Transforming growth factor (TGF)-beta1 induces fibroblast transdifferentiation to myofibroblasts, a process that requires the involvement of integrin-mediated signaling and focal adhesion kinase (FAK). FAK-related non-kinase (FRNK) is known for its role in inhibiting integrin-mediated cell migration; however, its role in myofibroblast differentiation has not been defined. Here, we report that FRNK abrogates TGF-beta1-induced myofibroblast differentiation in vitro and in vivo. TGF-beta1 can induce alpha-smooth muscle actin (alpha-SMA) expression in the presence or absence of FAK; however, TGF-beta1-induced alpha-SMA expression is reduced (approximately 73%) in FAK-deficient fibroblasts.
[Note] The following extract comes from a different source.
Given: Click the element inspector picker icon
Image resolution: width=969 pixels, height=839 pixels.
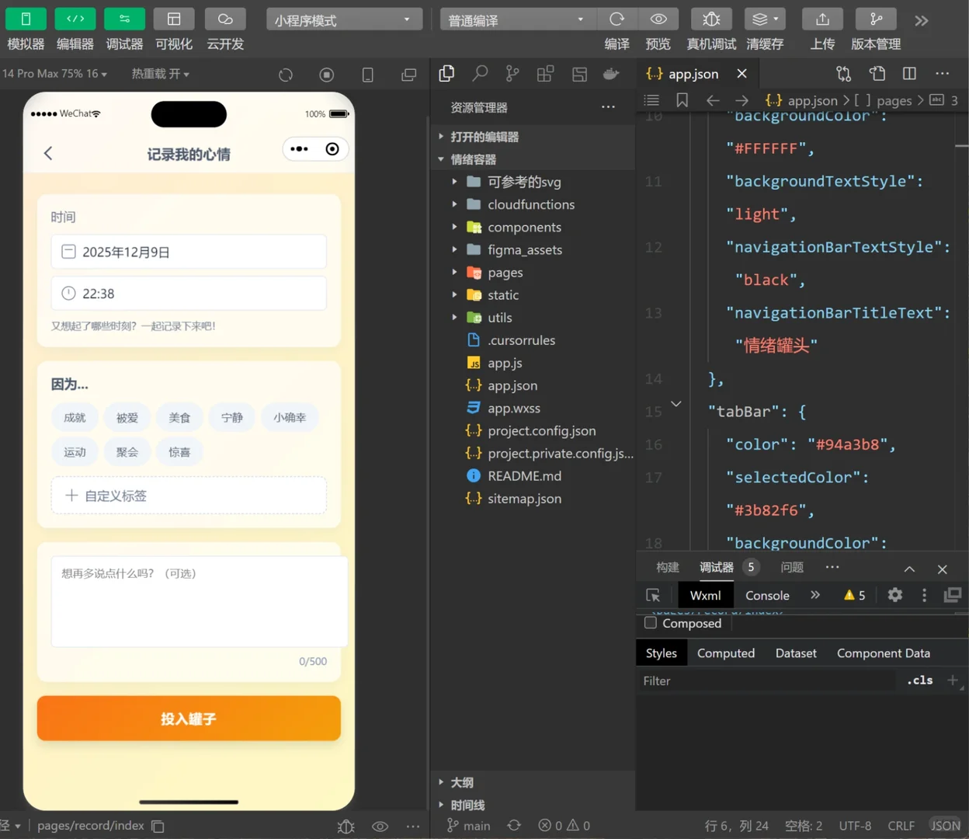Looking at the screenshot, I should (653, 595).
Although both ERK and p38 MAPK activation is required for maximal TGF-beta1-induced alpha-SMA expression, ERK is the major signaling intermediate in cells that express FAK. In contrast, p38 MAPK is the dominant mediator of TGF-beta1-induced alpha-SMA expression in FAK-deficient cells. FRNK overexpression blocks TGF-beta1-induced ERK or p38 MAPK activation in the presence, and surprisingly, in the absence of FAK. The loss of FRNK was tested in vivo during experimentally induced pulmonary fibrosis in mice. FRNK knock-out mice have a greater increase in alpha-SMA-expressing cells in response to a pulmonary fibrotic stimulus in vivo, as compared with congenic wild type mice. This is the first time that FRNK loss has been shown to modify the pathobiology in any animal disease model. Together, the data demonstrate that FRNK negatively regulates myofibroblast differentiation in vitro and in vivo. These data further suggest that modulation FRNK expression may be a novel avenue for therapeutic intervention in tissue fibrosis.